■ Exercise description
Locate every line below that contains the word "This" and copy each of those lines in full.

::: Dataset records

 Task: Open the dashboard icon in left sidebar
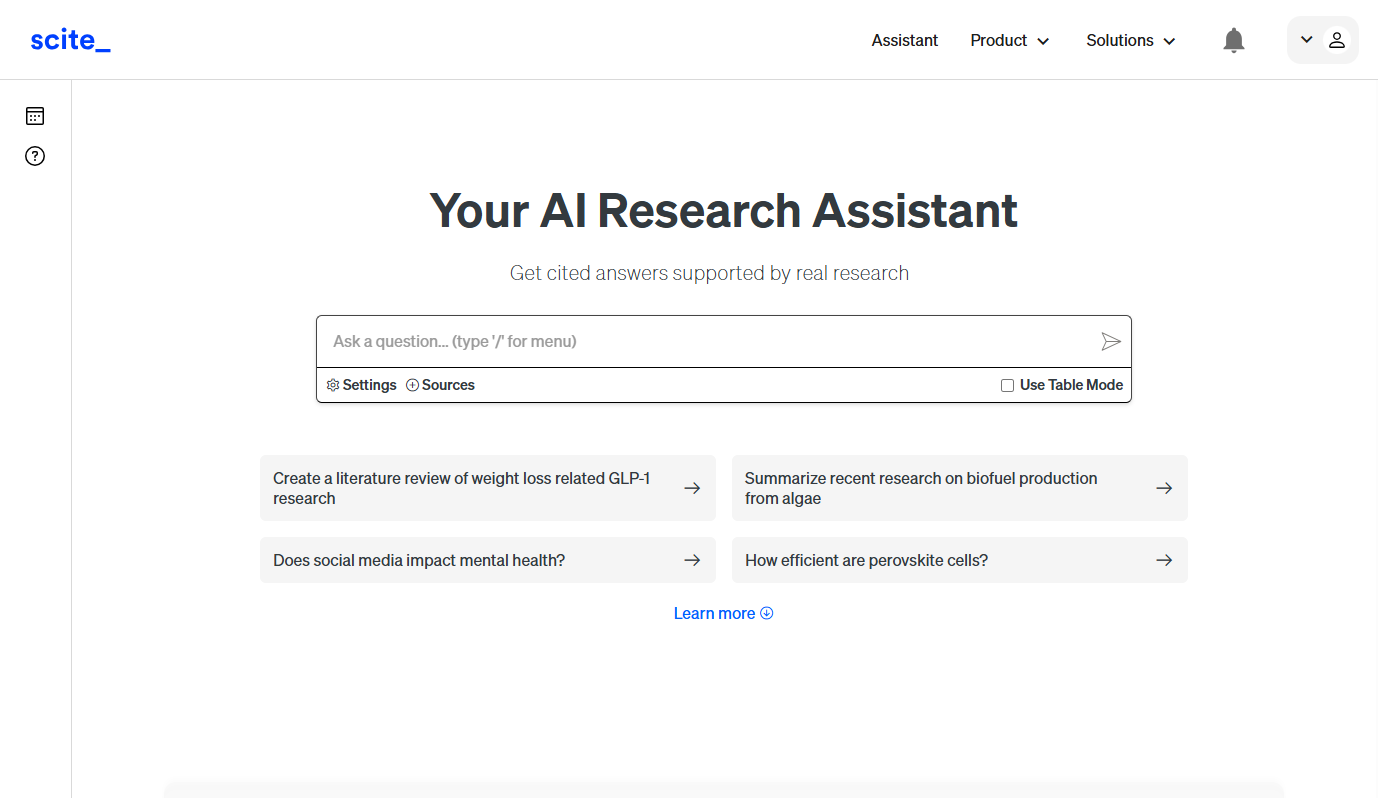(35, 116)
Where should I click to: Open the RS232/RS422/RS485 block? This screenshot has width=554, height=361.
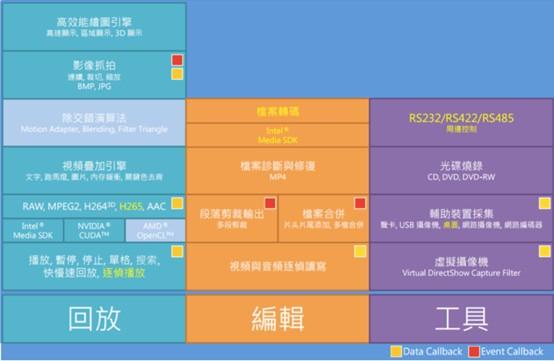(461, 123)
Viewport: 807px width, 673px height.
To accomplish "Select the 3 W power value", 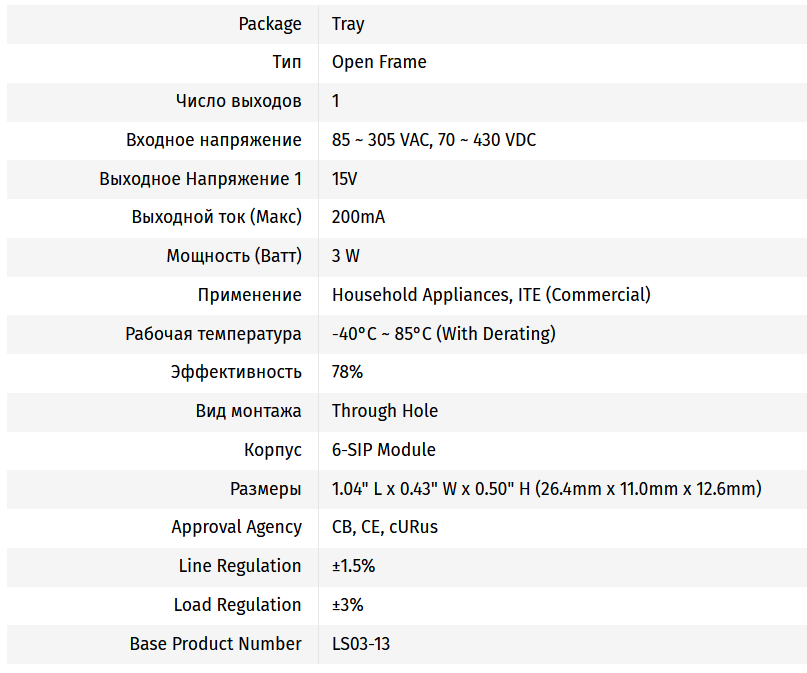I will coord(345,256).
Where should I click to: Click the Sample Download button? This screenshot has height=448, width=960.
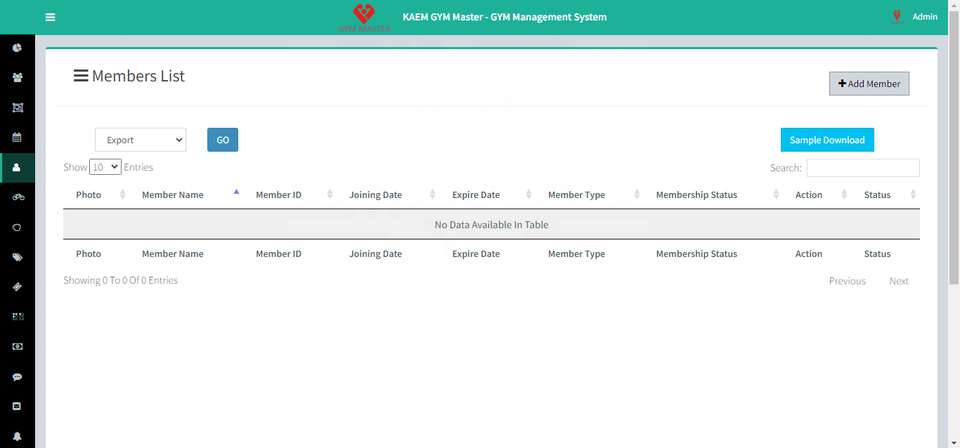pos(826,140)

::::::

■ Exercise output
Where should I click to: Open the RS232/RS422/RS485 block? This screenshot has width=554, height=361.
Where should I click to: Click the Sample Download button? This screenshot has height=448, width=960.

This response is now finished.